Es gibt keine international gültige Definition eines „Kleinwasserkraftwerks“. Was als Kleinwasserkraftwerk zählt, variiert von Fall zu Fall. Laut der International Commission on Large Dams sind alle Staumauern ab 15 Metern Höhe vom Fundament bis zur Krone oder von 5 bis 15 Metern mit einem Reservoir von mehr als drei Millionen Kubikmetern Großstaudämme. In vielen Ländern wird dagegen eine Megawattzahl zur Klassifizierung herangezogen: In der Regel werden demnach Kraftwerke bis zehn MW Nominalkapazität als Kleinwasserkraftwerke angesehen, von zehn bis 30 MW gelten sie als mittelgroße Kraftwerke.

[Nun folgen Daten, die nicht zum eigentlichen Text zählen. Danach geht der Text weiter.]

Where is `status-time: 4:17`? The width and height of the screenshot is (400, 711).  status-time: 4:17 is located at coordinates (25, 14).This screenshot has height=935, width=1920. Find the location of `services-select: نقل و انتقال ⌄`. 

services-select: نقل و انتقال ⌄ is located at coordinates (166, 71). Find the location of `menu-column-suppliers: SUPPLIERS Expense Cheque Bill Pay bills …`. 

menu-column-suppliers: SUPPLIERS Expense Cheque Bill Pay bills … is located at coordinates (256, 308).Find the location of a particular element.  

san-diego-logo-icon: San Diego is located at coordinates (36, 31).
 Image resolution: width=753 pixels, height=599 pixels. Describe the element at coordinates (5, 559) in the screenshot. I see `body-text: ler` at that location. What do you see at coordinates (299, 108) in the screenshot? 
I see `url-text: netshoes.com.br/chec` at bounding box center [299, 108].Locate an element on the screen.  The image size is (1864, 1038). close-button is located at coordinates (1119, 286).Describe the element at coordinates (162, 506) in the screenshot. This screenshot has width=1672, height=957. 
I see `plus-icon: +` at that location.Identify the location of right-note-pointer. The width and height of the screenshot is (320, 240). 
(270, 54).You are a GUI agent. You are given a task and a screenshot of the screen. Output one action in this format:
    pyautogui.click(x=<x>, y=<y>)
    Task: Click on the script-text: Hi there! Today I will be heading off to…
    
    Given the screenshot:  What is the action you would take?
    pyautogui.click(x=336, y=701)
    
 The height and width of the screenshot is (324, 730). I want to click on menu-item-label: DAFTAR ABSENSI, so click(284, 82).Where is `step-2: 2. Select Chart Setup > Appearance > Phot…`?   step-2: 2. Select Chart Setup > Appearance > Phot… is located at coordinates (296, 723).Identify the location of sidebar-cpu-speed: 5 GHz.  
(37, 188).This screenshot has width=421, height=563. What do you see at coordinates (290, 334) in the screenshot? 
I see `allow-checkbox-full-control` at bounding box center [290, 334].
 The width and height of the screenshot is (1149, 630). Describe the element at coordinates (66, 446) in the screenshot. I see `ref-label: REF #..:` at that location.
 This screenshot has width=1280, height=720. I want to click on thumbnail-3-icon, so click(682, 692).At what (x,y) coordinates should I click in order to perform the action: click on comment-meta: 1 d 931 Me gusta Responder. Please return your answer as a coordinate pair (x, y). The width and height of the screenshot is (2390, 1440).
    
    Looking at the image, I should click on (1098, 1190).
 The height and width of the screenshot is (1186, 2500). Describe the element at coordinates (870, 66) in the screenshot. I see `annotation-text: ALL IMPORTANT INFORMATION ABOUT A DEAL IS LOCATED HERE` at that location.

Länder mit besonders hohem Wasserkraftpotenzial wie Brasilien und China betrachten dagegen alle Kraftwerke bis 30 MW als „klein“, wie dem Handbuch Kleinwasserkraftwerke des Eidgenössischen Departement für Umwelt, Verkehr, Energie und Kommunikation UVEK / Bundesamt für Energie BFE: Handbuch Kleinwasserkraftwerke. Informationen für Planung, Bau und Betrieb, Ausgabe 2011 entnommen werden kann. In Indien gelten Kleinwasserkraftwerke als „klein“, solange sie unter 25MW Größe haben.
Was als „kein“ definiert“, soll dergestalt schnell als „harmlos“ gelten. So wird z. B. auch das Agua-Zarca-Projekt in Honduras immer wieder als harmlos klingendes „Kleinwasserkraftwerk“ dargestellt. Auch bei Small Hydro ist also Vorsicht geboten: sie ist weder per se umweltfreundlich noch menschenrechtskonform.